### What Is a Tree Diagram in Mathematics?

A tree diagram is a tool in the fields of general mathematics, probability, and statistics that helps calculate the number of possible outcomes of an event or problem, and to cite those potential outcomes in an organized way.

Tree diagrams, also known as probability trees or decision trees, are quite versatile and may be useful in many fields, including finance.

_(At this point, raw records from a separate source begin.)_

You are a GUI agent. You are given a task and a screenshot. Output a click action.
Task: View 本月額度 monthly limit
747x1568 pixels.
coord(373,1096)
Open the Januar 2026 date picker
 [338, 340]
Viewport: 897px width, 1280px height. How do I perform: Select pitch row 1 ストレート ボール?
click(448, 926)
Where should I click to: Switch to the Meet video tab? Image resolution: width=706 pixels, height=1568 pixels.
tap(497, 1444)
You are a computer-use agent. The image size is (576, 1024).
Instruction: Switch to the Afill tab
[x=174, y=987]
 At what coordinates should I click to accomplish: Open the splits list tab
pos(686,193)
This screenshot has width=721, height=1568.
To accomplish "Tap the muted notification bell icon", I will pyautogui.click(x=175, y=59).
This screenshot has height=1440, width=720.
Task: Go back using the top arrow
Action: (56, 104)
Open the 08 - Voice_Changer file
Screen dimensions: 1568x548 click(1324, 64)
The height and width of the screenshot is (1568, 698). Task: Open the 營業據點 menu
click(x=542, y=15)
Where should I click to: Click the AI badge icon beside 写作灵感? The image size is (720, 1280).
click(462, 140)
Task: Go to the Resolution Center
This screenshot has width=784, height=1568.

### Understanding Tree Diagram in Mathematics

A tree diagram lets a user start at a single point and make mutually exclusive decisions or experience mutually exclusive events to follow a path down the branches of the tree. Using a tree diagram is simple once you assign the appropriate values to each node. Chance nodes, representing a possible outcome, must be assigned a probability. Decision nodes ask a question and must be followed by answer nodes, such as "yes" or "no." Often, a value will be associated with a node, such as a cost or a payout. Tree diagrams combine the probabilities, decisions, costs, and payouts of a decision and provide a strategic answer. In finance, we can model the price of a put or call option using a decision tree given the price of the underlying security at a given point in time.

### How Do Tree Diagrams Work?

The idea behind a tree diagram is to start on the left with the whole thing, or one. Every time several possible outcomes exist the probability in that branch splits off into a smaller branch for each outcome.

The diagram starts at a single node, with branches emanating to additional nodes, which represent mutually exclusive decisions or events. In the diagram below, the analysis will begin at the first blank node. A decision or event will then lead to node A or B. From these secondary nodes, additional decisions or events will occur leading to the third level of nodes until a conclusion is reached.